## ACTIVITY
Find "Task: Launch the" in the material, then return exactly the line containing it and all lines after it to the end, leaving out pictures.

*** Opening SUPPLIED ENTRIES ***

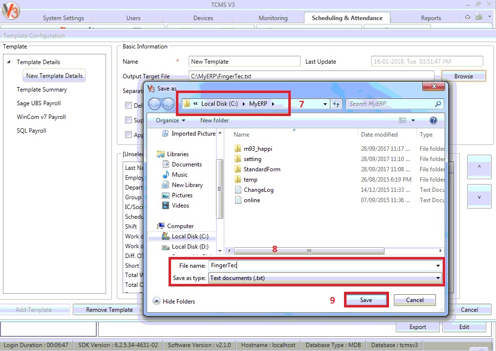Screen dimensions: 496x351
Task: Click the Save button
Action: click(x=366, y=300)
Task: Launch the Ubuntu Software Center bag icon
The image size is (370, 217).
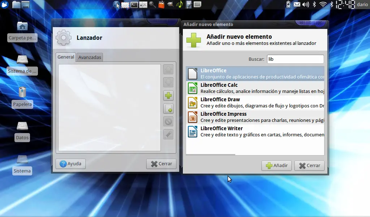Action: coord(162,4)
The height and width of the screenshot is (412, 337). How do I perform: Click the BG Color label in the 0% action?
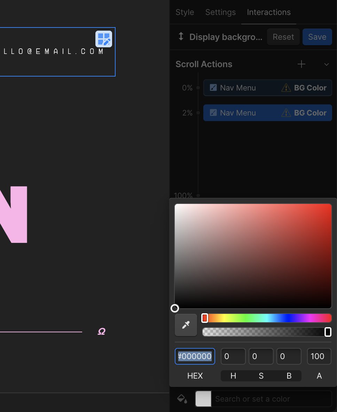[310, 88]
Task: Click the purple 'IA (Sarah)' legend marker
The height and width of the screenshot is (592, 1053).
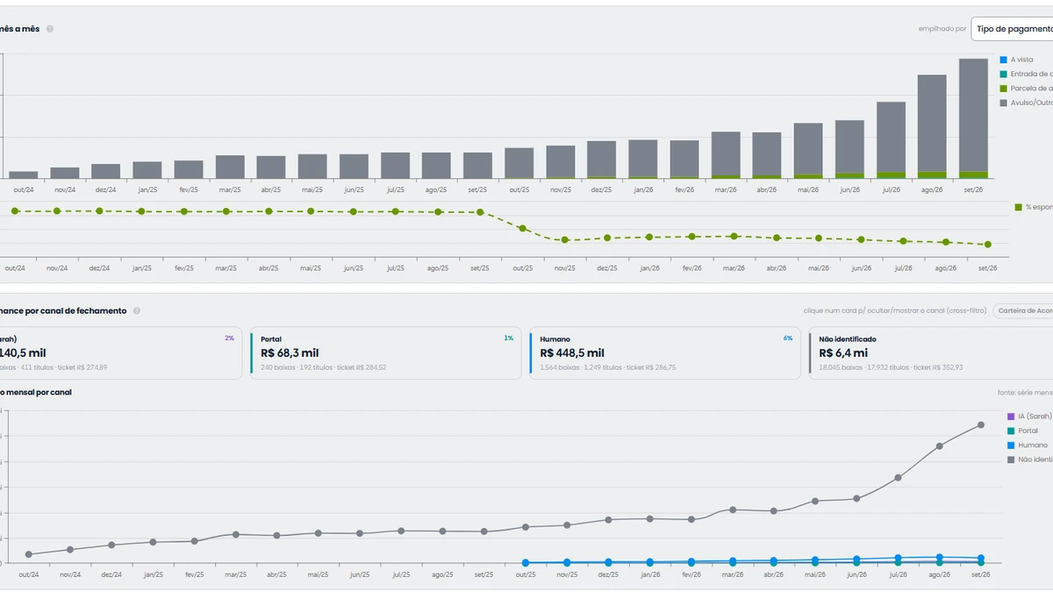Action: 1011,417
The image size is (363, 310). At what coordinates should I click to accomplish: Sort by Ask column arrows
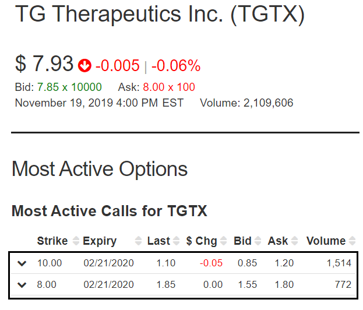coord(294,241)
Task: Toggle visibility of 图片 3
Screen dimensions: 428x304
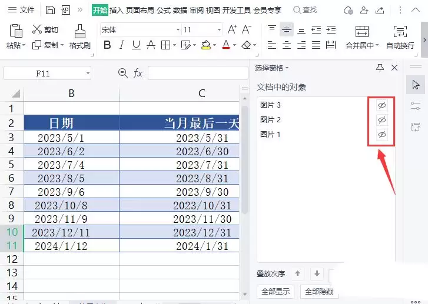Action: pyautogui.click(x=382, y=105)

*** Closing SUPPLIED ENTRIES ***

## RESULT FOR THIS EXERCISE
Task: Launch the Ubuntu Software Center bag icon
The image size is (370, 217).
Action: coord(162,4)
The height and width of the screenshot is (412, 337). How do I perform: Click the BG Color label in the 0% action?
[310, 88]
Task: Click the purple 'IA (Sarah)' legend marker
The height and width of the screenshot is (592, 1053).
Action: 1011,417
The image size is (363, 310). At what coordinates should I click to accomplish: Sort by Ask column arrows
coord(294,241)
Task: Toggle visibility of 图片 3
Screen dimensions: 428x304
Action: pyautogui.click(x=382, y=105)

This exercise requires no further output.